Sender Policy Framework (SPF) lets a domain publish the list of servers permitted to send mail on its behalf. It lives in a single TXT record that starts with v=spf1 and ends with an "all" mechanism. A simple record might read: v=spf1 include:_spf.google.com ~all. The include pulls in another domain's authorized servers (here, Google's), and the trailing mechanism sets the default for everything else. ~all means "soft fail" (mark as suspicious), while -all means "hard fail" (reject). The receiving server checks the connecting server's address against this list. One important limit: SPF allows at most ten DNS-lookup mechanisms, and exceeding it causes a permanent error that breaks authentication. Consolidate includes if you approach the limit. Validate the record with the SPF checker, and build a correct one from scratch with the SPF generator.

DKIM: Signing Messages

DomainKeys Identified Mail (DKIM) takes a different approach. Instead of listing servers, it attaches a cryptographic signature to each outgoing message. The sending server signs selected headers and the body with a private key, and publishes the matching public key in DNS under a selector. When a message arrives, the receiver fetches the public key, recomputes the signature, and confirms the message was not altered in transit and genuinely came from a server holding the private key. Because the signature travels with the message, DKIM survives some forms of forwarding that break SPF. The public key is published as a TXT record at a name like selector._domainkey.example.com. You can retrieve and inspect a published key with the DKIM lookup tool, which is handy when a mail platform asks you to confirm a selector is live before enabling signing.
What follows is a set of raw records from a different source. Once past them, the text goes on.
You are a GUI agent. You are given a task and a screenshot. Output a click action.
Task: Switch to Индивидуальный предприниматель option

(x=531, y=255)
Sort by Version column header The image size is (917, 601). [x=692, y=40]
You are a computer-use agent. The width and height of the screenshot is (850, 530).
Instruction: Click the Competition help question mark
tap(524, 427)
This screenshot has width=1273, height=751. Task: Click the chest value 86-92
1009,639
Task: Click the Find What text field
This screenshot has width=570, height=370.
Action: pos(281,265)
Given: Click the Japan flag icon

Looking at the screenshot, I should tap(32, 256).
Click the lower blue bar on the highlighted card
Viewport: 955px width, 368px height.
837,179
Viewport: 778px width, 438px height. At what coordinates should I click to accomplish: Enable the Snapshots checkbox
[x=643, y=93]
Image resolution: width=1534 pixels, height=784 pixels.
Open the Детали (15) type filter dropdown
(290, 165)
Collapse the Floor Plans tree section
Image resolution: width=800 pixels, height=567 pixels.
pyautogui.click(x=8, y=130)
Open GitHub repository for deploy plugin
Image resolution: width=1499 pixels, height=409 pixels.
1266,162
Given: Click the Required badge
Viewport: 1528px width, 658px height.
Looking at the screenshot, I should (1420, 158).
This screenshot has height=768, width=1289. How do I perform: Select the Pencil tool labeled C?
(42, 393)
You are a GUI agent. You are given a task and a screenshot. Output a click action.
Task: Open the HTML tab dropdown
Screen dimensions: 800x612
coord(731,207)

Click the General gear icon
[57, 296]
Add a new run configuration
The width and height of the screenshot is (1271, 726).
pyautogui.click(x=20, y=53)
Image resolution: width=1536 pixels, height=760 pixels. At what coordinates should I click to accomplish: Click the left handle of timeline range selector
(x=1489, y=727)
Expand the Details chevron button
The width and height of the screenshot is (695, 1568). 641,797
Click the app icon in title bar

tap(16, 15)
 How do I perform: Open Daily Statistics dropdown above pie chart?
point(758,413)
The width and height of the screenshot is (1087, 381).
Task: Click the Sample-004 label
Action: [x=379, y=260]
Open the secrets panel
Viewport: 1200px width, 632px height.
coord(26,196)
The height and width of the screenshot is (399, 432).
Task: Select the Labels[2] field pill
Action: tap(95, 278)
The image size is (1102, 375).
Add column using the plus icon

DMARC: Policy and Reporting

DMARC ties SPF and DKIM together and tells receivers what to do when a message fails. It also requires alignment — the domain that passes SPF or DKIM must match the visible "From" domain — which closes loopholes that authentication alone leaves open. A DMARC record is a TXT entry at _dmarc.example.com beginning with v=DMARC1. Its most important tag is the policy, p=, which takes one of three values, and you should adopt them in order: 1. p=none — monitor only. Nothing is blocked, but you receive aggregate reports showing who sends mail using your domain. Start here. 2. p=quarantine — failing mail is treated as suspicious, typically routed to spam. Move here once reports confirm your legitimate sources pass. 3. p=reject — failing mail is refused outright. This is the goal, offering the strongest protection against spoofing. The reason for the progression is safety: jumping straight to reject can bounce legitimate mail from a forgotten newsletter tool or ticketing system. The reports gathered during the "none" phase reveal those senders so you can authorize them first. Check an existing policy with the DMARC checker, and create a syntactically correct record with the DMARC generator.

Frequently Asked Questions

Do I need all three of SPF, DKIM and DMARC?

Yes, for the strongest protection. SPF authorizes sending servers, DKIM signs messages, and DMARC ties them together with alignment and tells receivers how to handle failures. Together they make spoofing far harder.

What is the safe order for a DMARC policy?

Start at p=none to monitor without blocking, move to p=quarantine once reports confirm legitimate mail passes, then finish at p=reject. Jumping straight to reject risks bouncing mail from forgotten senders.

Why does SPF break sometimes after forwarding?

Forwarding changes the connecting server, so it may no longer match the SPF list and the check fails. DKIM signatures travel with the message and often survive forwarding, which is why both standards matter.

Do these email lookup tools run in my browser?

No. The SPF, DKIM, and DMARC tools are server-assisted: a server queries and parses the DNS records on your behalf and returns the results. They do not perform the lookups inside your browser.